Webservice that handles 1 million user accounts

Question

Imagine you're writing a web app that will have 1 million users (they all grow that big, right!)

How would you handle user accounts? I can imagine a few scenarios:

1. Roll your own (database tables, salted/hashed passwords stored in a user profile table)
2. If written with ASP.NET, use the login/role provider (which falls back to the database)
3. Use Active Directory if in a Windows environment
4. Use some other LDAP server
5. A 3rd party provider like OpenID or .NET Passport

Stability and scalability are of course important.

I guess this is really a question of whether Active Directory and other LDAP servers scale well and easily. What do Facebook, Twitter and Gmail use as their backend account provider?

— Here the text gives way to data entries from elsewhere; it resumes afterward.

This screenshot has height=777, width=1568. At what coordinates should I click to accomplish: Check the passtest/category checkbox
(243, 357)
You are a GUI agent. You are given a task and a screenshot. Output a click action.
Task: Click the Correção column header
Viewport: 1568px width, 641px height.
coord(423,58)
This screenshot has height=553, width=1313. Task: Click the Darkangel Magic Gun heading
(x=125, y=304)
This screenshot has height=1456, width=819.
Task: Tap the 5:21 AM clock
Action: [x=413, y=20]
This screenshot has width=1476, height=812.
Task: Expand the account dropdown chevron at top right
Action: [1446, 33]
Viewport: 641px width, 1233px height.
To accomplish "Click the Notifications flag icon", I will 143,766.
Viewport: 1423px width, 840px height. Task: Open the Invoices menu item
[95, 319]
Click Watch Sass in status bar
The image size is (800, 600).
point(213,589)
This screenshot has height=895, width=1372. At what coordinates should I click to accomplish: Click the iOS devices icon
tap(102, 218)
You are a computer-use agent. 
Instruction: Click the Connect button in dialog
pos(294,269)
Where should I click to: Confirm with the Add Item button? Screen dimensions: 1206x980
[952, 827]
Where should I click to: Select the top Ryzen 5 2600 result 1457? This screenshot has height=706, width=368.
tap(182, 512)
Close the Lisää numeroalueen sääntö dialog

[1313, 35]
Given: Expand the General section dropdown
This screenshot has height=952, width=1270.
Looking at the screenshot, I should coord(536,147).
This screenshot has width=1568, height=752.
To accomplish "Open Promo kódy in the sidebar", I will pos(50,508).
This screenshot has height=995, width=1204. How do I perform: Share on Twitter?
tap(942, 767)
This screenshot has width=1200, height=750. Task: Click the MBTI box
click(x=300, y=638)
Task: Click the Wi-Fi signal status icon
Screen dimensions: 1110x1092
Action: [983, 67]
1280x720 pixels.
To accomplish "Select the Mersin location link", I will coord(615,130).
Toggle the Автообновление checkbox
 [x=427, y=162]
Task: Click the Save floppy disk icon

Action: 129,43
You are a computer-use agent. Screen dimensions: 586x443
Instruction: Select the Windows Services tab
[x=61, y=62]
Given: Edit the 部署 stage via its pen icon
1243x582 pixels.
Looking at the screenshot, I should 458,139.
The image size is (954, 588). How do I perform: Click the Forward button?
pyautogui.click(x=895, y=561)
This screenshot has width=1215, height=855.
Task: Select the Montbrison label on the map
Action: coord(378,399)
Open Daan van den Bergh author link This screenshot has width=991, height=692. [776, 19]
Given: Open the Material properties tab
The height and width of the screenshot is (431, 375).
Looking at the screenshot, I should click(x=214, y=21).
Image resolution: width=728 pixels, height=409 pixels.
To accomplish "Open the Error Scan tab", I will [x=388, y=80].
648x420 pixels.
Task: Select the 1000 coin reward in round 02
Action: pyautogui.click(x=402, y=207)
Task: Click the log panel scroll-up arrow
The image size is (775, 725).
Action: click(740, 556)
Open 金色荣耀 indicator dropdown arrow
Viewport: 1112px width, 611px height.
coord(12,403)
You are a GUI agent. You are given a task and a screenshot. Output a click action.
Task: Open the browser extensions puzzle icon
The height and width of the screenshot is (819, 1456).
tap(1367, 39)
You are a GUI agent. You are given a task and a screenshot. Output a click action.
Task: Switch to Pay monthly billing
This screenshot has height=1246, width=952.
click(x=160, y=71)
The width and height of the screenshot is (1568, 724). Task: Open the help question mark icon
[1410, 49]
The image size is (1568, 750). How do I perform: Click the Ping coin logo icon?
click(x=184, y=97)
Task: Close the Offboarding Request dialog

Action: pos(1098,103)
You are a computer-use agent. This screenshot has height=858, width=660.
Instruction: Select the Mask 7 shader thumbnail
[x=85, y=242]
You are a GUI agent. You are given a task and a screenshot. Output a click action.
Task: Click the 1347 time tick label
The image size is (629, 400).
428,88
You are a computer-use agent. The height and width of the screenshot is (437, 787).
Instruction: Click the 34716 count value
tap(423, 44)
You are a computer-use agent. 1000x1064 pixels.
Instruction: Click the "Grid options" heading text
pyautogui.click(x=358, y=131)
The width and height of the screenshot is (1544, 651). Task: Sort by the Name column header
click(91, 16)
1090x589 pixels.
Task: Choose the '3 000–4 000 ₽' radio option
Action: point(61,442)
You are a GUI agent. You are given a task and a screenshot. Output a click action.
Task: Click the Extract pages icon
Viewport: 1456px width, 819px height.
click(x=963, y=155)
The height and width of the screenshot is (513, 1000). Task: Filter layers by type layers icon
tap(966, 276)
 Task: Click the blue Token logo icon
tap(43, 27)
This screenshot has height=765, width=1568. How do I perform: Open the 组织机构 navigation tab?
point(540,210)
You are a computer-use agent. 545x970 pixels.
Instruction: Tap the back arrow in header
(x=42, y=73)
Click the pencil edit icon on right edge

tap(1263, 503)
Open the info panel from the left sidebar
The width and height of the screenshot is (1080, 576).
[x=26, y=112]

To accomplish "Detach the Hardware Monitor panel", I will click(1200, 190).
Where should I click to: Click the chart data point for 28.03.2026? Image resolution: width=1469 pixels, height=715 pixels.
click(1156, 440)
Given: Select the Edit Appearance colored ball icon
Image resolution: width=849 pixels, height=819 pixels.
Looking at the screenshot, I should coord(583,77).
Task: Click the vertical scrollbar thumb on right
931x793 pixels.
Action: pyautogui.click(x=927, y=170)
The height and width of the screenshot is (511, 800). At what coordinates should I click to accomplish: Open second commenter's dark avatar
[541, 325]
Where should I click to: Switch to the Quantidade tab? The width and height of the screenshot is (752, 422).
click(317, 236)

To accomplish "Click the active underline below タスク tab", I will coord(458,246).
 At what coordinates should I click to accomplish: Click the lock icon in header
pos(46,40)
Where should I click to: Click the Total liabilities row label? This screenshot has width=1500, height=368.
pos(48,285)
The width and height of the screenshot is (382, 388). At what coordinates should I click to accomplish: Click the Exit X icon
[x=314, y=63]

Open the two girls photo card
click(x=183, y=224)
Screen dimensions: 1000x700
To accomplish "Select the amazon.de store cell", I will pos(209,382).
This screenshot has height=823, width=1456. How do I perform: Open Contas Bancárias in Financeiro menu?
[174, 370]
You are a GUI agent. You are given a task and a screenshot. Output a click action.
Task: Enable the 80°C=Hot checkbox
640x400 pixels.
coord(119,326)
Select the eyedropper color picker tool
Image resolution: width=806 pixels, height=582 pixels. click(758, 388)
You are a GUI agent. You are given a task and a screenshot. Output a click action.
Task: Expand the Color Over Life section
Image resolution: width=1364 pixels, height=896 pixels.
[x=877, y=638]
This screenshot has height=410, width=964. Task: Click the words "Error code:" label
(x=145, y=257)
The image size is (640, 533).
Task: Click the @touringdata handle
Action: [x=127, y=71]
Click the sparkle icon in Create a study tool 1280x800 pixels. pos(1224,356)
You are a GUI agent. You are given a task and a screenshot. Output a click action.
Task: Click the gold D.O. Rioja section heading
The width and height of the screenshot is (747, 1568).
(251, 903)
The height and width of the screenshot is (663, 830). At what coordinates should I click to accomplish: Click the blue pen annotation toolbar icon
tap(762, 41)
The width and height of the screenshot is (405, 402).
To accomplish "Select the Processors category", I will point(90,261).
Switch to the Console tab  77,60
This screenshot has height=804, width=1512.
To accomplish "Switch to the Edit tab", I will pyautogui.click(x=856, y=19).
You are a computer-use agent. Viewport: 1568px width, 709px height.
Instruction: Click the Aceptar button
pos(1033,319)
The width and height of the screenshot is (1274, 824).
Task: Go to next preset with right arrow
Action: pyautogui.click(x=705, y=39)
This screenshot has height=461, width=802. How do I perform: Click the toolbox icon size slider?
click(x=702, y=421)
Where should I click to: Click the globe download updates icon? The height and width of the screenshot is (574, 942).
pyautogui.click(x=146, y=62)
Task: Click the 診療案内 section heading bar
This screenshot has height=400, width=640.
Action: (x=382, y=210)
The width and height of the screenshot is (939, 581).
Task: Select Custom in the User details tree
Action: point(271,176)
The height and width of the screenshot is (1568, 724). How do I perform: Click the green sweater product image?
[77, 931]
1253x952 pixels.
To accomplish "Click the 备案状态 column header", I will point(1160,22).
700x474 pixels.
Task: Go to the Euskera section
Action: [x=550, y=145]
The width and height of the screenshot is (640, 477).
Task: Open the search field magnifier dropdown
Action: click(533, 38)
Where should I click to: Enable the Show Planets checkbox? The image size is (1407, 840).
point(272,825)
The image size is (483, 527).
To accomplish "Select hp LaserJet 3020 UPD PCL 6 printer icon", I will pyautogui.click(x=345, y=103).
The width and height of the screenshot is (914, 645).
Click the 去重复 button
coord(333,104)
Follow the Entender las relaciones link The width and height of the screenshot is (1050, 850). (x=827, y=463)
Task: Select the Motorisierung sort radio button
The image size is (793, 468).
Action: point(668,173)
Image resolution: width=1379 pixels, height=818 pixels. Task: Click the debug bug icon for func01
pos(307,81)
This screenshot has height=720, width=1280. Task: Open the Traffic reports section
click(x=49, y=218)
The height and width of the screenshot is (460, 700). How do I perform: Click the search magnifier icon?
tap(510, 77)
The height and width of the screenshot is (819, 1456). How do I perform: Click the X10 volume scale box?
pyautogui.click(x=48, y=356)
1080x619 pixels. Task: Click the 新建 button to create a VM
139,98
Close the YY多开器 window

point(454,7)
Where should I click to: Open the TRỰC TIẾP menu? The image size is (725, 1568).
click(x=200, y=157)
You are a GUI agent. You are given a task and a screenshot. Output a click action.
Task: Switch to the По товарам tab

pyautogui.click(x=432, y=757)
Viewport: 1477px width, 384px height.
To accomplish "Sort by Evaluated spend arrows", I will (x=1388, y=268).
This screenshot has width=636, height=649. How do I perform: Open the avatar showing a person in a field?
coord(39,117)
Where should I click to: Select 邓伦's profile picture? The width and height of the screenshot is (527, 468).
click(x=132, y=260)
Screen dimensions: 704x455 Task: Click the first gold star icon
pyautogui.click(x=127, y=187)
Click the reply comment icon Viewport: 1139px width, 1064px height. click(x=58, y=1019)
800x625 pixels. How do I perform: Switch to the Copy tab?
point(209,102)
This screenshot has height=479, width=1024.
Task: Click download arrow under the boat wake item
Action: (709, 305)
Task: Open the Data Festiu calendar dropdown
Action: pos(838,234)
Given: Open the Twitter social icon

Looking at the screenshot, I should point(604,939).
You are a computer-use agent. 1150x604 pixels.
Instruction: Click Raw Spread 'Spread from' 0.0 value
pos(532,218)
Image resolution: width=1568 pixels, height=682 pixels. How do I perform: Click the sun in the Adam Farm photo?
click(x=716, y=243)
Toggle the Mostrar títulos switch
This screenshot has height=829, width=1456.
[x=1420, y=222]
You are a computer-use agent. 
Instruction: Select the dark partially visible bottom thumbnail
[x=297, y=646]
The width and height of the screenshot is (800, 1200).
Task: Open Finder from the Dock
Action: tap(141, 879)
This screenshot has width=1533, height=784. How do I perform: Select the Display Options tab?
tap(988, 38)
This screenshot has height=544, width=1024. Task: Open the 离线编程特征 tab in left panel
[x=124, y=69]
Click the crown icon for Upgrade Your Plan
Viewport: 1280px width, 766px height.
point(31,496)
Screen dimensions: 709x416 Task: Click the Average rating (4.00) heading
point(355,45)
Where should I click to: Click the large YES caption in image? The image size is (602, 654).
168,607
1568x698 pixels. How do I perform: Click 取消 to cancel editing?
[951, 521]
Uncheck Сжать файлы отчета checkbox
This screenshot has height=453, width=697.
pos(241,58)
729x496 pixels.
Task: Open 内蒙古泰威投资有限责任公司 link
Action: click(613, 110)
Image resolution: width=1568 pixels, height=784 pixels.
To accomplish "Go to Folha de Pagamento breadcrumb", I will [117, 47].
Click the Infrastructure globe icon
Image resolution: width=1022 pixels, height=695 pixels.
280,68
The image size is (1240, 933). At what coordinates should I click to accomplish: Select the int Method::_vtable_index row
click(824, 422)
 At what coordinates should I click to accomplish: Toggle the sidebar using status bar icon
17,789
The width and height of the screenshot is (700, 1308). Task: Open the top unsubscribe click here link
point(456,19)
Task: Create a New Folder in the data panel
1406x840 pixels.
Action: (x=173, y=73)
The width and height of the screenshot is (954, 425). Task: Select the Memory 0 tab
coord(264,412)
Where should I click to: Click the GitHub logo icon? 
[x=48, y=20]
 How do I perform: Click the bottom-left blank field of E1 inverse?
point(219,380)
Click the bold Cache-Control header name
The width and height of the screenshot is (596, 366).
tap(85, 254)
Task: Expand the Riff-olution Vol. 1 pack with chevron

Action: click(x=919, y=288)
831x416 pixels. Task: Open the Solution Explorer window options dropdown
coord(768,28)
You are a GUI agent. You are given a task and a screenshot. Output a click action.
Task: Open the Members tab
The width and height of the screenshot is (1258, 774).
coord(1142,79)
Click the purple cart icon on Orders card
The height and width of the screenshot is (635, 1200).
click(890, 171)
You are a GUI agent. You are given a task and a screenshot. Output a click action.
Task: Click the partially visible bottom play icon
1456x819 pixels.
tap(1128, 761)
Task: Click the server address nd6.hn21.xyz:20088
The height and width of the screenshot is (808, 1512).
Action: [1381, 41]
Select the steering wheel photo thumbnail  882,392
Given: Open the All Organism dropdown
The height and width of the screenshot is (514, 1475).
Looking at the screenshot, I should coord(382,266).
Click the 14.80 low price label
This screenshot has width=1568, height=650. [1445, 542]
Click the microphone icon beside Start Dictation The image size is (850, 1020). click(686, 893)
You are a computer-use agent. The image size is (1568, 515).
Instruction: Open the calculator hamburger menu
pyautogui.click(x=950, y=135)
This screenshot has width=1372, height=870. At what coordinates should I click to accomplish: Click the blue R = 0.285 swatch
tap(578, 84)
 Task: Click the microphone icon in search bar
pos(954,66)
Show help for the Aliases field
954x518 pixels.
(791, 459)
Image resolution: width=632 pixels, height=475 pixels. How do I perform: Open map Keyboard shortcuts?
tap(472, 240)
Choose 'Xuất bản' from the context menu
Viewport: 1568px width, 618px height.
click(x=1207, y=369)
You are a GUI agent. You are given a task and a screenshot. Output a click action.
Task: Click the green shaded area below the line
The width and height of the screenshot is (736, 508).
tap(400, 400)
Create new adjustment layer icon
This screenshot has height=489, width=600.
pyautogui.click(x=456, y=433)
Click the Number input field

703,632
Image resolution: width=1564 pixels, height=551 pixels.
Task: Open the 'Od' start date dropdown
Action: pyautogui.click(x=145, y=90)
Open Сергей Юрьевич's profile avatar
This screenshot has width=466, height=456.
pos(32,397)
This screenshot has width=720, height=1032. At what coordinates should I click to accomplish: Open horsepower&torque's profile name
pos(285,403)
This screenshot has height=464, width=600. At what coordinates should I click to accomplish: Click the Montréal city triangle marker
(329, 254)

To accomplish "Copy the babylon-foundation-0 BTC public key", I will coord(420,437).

What got me thinking about this is the Google App Engine. Really cool looking. But users would need to get a Google Account if I used the built-in authentication stuff. Or with #5 above, users would need to go get an OpenID. I'm trying to make it so they can just do a simple sign up with my site without needing to visit other sites -- for the non-geeks of the world :)

Answer 1

I would ask someone who had actually worked on a system which caters for that many users.

I'd find out about other systems like this, and look at case studies that have been written about them. (Ask Microsoft, Oracle, IBM etc.).

But, for usability you either need to implement a single sign on solution, so users don't need to know their login details. (Perfect for the corporate world.)
or
You have to go with what users know, which is an email address/username, and password.

OpenID or similiar systems are horrible for non technical users.
(Note, anyone looking at this is a technical user.).

Answer 2

OpenID.
If you must give the users a choice to create an account on your site, become an OP.